Oral Health

Smile Survey

Washington's oral health programs are making progress for kindergarten and second- and third-grade children! During the 2014-2015 and 2015-2016 school years, the Washington State Department of Health conducted the fifth Smile Survey. More than 13,000 children in 76 public schools and over 1,400 preschool children from 47 Head Start and ECEAP program participated in the 2015-1016 Smile Survey. Dental screenings were completed by licensed dental hygienists and one dentist.

The report assesses the oral health status and treatment needs of children throughout the state. Results are compared with the 2010 and 2005 Smile Survey results where possible. The 2016 survey results revealed that Washington's oral health policies and programs have made progress for a few indicators. However, findings also show that tooth decay is still a major concern for Washington's children.

Read the full 2015-2016 Smile Survey (PDF).

Oral Health Across the Life Span

"Oral Health is essential to the general health and well-being of all Americans..."

> Exercise goal
Answer these questions from the oral health page:
1. Which agency conducted the fifth Smile Survey?
2. Which earlier Smile Survey results are the new results compared with where possible?
3. What do the findings show is still a major concern for Washington's children?
The data that follows is not needed for any of this work.

> Study material
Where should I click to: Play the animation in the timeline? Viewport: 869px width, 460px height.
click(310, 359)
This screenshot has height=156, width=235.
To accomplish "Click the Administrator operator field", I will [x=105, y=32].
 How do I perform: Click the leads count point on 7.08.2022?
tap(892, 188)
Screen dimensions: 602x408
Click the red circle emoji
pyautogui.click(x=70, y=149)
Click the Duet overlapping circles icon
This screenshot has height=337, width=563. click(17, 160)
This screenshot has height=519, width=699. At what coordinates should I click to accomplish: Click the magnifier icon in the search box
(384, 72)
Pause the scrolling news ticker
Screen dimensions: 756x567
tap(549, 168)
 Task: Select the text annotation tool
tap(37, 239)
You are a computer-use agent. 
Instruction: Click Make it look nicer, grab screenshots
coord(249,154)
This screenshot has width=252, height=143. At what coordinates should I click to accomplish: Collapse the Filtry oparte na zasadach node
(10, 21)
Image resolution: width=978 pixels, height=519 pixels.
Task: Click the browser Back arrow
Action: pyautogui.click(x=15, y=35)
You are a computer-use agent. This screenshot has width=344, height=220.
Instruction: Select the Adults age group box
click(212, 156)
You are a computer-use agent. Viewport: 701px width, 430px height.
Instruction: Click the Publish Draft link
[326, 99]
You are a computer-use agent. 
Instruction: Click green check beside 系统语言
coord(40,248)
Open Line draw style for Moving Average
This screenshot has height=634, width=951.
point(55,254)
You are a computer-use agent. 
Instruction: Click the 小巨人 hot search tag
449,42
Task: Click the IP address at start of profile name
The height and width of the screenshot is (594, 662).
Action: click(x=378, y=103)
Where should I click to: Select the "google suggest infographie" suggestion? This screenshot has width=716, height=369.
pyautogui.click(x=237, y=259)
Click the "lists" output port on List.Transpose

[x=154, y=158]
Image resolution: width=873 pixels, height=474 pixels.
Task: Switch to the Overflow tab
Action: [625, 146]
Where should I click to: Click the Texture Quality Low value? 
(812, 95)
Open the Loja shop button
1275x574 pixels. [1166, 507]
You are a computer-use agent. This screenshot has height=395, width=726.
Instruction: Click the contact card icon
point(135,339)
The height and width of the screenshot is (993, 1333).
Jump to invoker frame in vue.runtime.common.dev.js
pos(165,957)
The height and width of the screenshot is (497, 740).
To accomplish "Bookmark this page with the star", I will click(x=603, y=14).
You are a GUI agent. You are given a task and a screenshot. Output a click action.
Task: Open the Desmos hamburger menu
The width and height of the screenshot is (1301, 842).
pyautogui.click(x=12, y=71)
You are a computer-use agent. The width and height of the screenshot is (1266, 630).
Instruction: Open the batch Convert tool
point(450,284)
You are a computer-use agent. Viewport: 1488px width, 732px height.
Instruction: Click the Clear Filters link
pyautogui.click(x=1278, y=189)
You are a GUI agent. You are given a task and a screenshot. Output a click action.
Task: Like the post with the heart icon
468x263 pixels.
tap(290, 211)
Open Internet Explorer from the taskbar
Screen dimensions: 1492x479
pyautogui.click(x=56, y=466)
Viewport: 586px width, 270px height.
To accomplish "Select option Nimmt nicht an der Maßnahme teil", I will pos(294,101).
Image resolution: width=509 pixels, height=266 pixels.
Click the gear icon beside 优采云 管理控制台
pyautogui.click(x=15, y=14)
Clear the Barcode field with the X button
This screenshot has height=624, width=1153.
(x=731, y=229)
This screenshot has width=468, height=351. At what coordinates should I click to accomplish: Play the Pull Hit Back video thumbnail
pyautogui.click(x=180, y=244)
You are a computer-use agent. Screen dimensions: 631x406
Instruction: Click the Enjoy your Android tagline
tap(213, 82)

> Answer for the task
1. The Washington State Department of Health.
2. The 2010 and 2005 Smile Survey results.
3. Tooth decay.